*WHAT YOU ARE ASKED TO DO*: Please rewrite the part of the material that opens with the line containing "Click the pink" and closes with the line containing "[x=598, y=499]" as a numbered list, including both of those lines and omitting any blank lines.

⁂

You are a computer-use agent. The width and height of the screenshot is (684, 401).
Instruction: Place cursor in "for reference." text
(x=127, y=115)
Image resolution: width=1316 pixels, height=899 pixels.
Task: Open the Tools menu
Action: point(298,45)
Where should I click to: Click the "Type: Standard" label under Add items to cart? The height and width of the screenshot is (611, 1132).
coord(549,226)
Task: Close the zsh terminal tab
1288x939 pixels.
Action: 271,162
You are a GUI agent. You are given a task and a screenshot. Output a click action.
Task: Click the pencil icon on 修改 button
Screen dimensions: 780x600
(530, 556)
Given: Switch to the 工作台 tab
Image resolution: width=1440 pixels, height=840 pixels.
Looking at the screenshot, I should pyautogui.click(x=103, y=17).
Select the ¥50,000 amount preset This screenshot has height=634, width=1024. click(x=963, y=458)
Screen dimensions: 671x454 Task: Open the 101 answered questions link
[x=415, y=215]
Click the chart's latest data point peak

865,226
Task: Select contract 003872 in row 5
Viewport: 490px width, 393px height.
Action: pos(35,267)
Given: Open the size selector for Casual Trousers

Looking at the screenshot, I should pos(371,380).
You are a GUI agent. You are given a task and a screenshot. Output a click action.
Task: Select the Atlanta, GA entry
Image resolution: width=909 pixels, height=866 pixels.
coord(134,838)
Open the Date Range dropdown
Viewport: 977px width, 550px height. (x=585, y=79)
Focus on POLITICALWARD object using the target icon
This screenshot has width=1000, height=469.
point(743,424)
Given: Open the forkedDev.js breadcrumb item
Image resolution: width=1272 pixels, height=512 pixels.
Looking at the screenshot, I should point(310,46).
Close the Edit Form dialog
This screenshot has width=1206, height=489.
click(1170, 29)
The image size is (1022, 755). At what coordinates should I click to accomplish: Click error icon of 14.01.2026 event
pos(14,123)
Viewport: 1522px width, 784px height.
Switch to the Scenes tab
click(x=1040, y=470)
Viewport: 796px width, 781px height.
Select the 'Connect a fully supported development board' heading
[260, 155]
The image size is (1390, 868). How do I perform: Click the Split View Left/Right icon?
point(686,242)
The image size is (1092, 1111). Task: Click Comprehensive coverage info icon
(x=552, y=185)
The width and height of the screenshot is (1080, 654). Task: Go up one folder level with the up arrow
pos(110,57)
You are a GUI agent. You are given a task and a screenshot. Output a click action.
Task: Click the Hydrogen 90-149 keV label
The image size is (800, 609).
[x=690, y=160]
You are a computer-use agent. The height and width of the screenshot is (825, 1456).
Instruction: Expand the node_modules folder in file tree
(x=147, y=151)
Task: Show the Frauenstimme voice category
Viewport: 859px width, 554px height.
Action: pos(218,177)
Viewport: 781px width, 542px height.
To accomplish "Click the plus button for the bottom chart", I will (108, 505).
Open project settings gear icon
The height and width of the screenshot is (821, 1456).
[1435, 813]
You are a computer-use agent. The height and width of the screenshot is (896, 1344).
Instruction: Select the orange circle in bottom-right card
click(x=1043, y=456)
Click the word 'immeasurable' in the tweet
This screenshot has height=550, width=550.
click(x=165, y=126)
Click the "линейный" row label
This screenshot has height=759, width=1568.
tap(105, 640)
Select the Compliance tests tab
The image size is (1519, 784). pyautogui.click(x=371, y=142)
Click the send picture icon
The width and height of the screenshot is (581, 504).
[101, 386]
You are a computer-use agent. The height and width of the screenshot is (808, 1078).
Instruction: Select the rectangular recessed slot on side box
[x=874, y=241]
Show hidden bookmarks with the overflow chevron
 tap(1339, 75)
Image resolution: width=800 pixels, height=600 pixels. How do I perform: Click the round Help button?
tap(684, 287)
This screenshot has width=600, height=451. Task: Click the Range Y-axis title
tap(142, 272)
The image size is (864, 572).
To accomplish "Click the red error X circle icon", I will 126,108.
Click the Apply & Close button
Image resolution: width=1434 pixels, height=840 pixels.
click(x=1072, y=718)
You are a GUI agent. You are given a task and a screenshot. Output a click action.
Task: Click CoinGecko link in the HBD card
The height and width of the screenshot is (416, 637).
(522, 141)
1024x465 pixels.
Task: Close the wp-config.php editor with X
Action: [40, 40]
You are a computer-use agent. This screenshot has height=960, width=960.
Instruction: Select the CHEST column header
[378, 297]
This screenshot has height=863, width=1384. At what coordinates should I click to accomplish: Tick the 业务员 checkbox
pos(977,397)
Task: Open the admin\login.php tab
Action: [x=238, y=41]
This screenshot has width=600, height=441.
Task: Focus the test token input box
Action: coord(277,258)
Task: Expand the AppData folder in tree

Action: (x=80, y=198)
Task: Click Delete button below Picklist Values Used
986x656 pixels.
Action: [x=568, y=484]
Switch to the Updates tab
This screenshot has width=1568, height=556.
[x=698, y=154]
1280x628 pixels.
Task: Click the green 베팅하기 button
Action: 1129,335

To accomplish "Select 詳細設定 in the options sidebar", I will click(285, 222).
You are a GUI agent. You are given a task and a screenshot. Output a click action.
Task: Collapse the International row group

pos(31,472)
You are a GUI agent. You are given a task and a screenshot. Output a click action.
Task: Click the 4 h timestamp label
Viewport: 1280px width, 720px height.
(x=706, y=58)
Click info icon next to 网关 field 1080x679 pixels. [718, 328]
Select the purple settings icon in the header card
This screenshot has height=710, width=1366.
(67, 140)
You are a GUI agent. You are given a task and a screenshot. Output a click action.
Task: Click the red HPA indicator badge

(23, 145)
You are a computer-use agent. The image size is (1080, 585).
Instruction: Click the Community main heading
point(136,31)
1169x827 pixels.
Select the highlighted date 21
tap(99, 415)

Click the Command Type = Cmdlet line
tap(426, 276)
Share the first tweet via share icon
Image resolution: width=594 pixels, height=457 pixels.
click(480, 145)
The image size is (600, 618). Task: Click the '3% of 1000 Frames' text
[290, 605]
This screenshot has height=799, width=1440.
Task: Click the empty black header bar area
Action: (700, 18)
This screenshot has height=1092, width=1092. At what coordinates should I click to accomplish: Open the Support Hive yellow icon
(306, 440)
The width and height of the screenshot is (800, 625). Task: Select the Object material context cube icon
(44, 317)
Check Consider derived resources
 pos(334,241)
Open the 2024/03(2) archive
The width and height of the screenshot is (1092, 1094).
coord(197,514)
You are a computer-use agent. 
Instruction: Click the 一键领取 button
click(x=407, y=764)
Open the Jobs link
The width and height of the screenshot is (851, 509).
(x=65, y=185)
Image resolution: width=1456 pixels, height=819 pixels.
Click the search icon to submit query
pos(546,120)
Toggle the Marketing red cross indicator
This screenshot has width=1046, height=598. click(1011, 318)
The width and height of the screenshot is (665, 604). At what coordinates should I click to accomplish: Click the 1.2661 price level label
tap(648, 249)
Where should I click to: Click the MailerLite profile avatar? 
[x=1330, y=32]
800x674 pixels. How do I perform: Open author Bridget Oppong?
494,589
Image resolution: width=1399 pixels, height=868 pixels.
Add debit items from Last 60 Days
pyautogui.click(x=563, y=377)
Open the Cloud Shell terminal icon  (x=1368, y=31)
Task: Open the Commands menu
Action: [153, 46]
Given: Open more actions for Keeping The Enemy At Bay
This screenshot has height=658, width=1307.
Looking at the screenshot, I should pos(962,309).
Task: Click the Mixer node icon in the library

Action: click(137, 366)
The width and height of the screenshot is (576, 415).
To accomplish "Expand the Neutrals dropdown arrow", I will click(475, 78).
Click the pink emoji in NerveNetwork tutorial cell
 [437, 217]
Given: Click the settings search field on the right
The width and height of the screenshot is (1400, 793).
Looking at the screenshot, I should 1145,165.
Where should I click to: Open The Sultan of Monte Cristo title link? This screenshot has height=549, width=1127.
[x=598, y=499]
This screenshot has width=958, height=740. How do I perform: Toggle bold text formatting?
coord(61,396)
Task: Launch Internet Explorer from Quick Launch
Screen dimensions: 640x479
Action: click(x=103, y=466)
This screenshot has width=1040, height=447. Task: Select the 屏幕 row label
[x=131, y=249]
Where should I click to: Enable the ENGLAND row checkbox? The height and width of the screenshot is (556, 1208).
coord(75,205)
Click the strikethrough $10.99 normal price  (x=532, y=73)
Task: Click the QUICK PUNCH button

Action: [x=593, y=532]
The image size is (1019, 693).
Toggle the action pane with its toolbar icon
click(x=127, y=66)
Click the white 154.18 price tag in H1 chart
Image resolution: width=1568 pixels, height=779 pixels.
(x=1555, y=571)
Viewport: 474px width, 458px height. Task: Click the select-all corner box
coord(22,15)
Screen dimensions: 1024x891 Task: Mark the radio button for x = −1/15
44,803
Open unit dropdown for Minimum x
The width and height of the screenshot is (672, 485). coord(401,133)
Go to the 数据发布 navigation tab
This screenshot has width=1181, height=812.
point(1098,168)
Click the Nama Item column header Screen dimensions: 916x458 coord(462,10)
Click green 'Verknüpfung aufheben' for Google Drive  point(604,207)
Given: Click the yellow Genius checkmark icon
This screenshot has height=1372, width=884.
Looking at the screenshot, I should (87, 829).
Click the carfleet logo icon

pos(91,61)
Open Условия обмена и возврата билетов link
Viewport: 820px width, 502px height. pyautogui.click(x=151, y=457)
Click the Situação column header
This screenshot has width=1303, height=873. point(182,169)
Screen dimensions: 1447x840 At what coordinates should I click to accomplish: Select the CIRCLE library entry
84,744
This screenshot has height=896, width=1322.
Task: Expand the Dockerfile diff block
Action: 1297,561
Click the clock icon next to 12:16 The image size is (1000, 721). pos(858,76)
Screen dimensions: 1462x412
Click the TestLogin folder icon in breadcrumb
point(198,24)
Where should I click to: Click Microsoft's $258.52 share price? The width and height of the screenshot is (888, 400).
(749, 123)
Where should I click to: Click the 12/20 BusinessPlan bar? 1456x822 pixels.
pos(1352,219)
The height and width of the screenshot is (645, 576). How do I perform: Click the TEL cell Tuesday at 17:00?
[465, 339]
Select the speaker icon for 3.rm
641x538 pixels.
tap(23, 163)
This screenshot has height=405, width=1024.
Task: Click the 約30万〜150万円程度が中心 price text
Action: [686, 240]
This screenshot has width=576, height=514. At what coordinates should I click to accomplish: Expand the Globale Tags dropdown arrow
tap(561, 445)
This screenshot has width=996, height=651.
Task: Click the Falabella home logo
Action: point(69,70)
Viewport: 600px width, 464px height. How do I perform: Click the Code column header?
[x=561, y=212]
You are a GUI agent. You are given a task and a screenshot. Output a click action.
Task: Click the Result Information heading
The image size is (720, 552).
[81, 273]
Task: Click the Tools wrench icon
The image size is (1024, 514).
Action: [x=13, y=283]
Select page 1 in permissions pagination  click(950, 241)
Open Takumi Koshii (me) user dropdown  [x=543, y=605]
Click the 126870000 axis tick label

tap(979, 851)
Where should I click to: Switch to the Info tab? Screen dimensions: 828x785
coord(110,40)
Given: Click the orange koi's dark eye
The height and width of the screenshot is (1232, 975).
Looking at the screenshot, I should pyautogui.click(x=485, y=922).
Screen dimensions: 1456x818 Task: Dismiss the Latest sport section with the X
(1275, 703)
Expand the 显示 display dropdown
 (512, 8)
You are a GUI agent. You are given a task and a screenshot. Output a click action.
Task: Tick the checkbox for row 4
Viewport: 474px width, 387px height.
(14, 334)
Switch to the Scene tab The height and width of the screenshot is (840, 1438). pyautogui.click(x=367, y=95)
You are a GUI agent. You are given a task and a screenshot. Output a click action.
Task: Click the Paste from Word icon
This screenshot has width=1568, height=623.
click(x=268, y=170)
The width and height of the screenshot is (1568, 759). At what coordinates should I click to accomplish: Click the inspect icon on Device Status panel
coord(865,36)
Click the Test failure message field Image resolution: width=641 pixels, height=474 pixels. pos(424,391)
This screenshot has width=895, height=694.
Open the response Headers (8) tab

⁂

*COMPLETED EXERCISE*:
1. Click the pink emoji in NerveNetwork tutorial cell
2.  [437, 217]
3. Given: Click the settings search field on the right
4. The width and height of the screenshot is (1400, 793).
5. Looking at the screenshot, I should 1145,165.
6. Where should I click to: Open The Sultan of Monte Cristo title link? This screenshot has height=549, width=1127.
7. [x=598, y=499]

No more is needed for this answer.